The bubble sort, also known as the ripple sort, is one of the least efficient sorting algorithms. However, it is probably the simplest to understand. At each step, if two adjacent elements of a list are not in order, they will be swapped. Thus, larger elements will “bubble” to the end, (or smaller elements will be “bubbled” to the front, depending on implementation) and hence the name.
The principle of a bubble sort is illustrated below: Compare the first two values and swap if necessary. Then compare the next pair of values and swap if necessary. This process is repeated n-1 times, where n is the number of values being sorted.
The example above sorts 4 numbers into ascending numerical order. As you can see, this requires 3 (n-1) passes to achieve since there are 4 items of data. The bigger numbers can be seen to bubble (or ripple) to the top.
Algorithm
Repeat as many times as there are items in the list
Repeat for each success pair of elements
If this element > next element then swap elements
Pseudocode
WHILE passes < n-1
WHILE i < n-1
IF item(i) > item(i + 1)
swap items
END IF
i = i + 1
END WHILE
passes = passes + 1
END WHILE
This is not particularly efficient since the process will continue even if the data is already in the correct order. Needless to say there is scope to improve the basic algorithm.

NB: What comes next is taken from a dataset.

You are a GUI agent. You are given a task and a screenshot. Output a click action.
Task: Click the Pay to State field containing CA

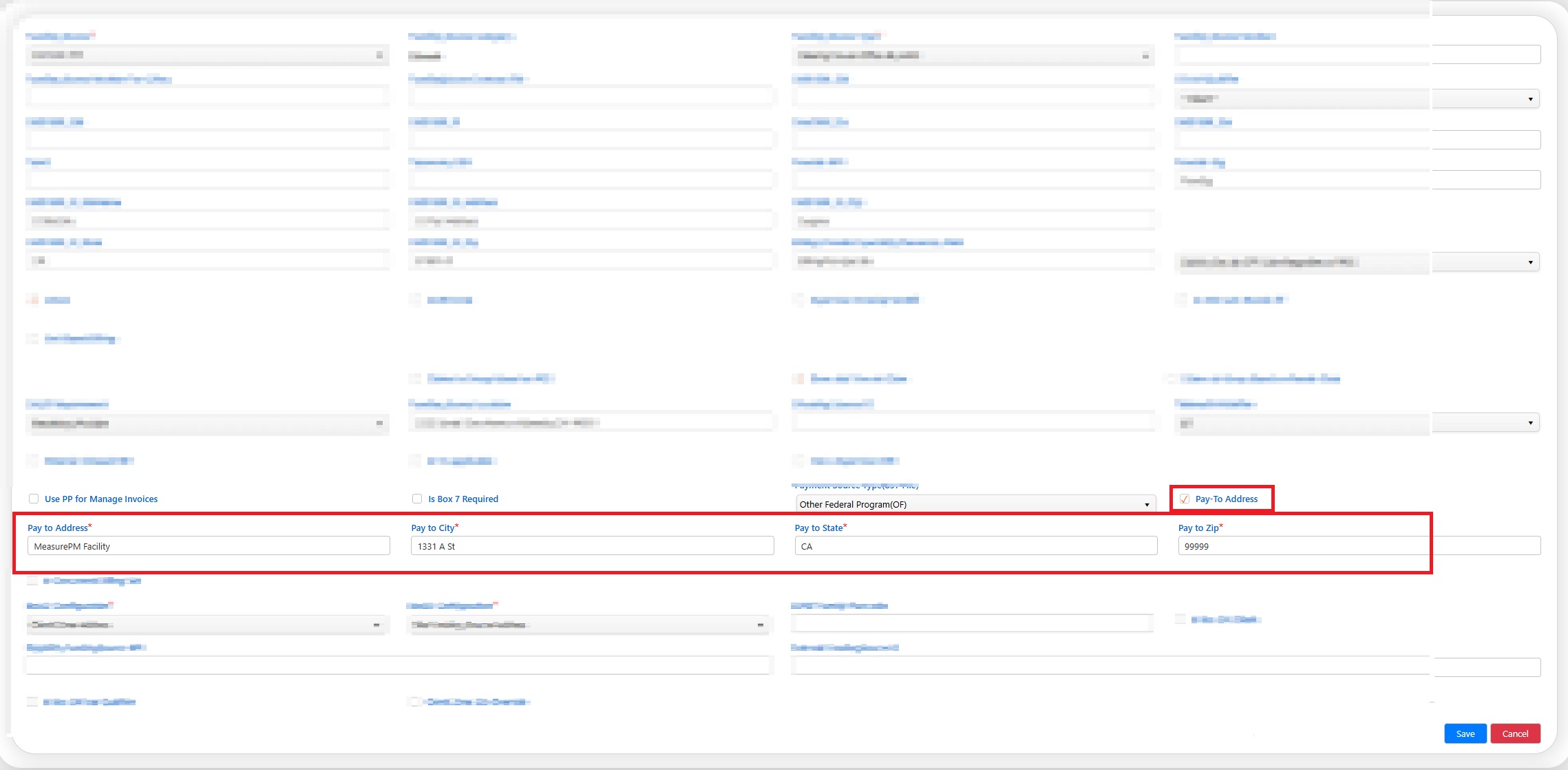point(975,546)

Efficiency of the bubble sort
Consider these questions about how long a bubble sort would take for a given list of items: What is the worst case scenario (what ‘unsorted’ order would require the most comparisons and swaps)? For a list of 5 items (worst case scenario), what is the number of separate operations (comparisons and swaps) required? If there were twice as many items in the list (10), what is the number of separate operations (comparisons and swaps) required? In fact, the bubble sort is one of the least efficient sorting algorithms. If the number of elements to be sorted doubles, the number of swaps is quadrupled. It is said to have ‘quadratic’ time complexity and this can be written as T(n) = O(n2).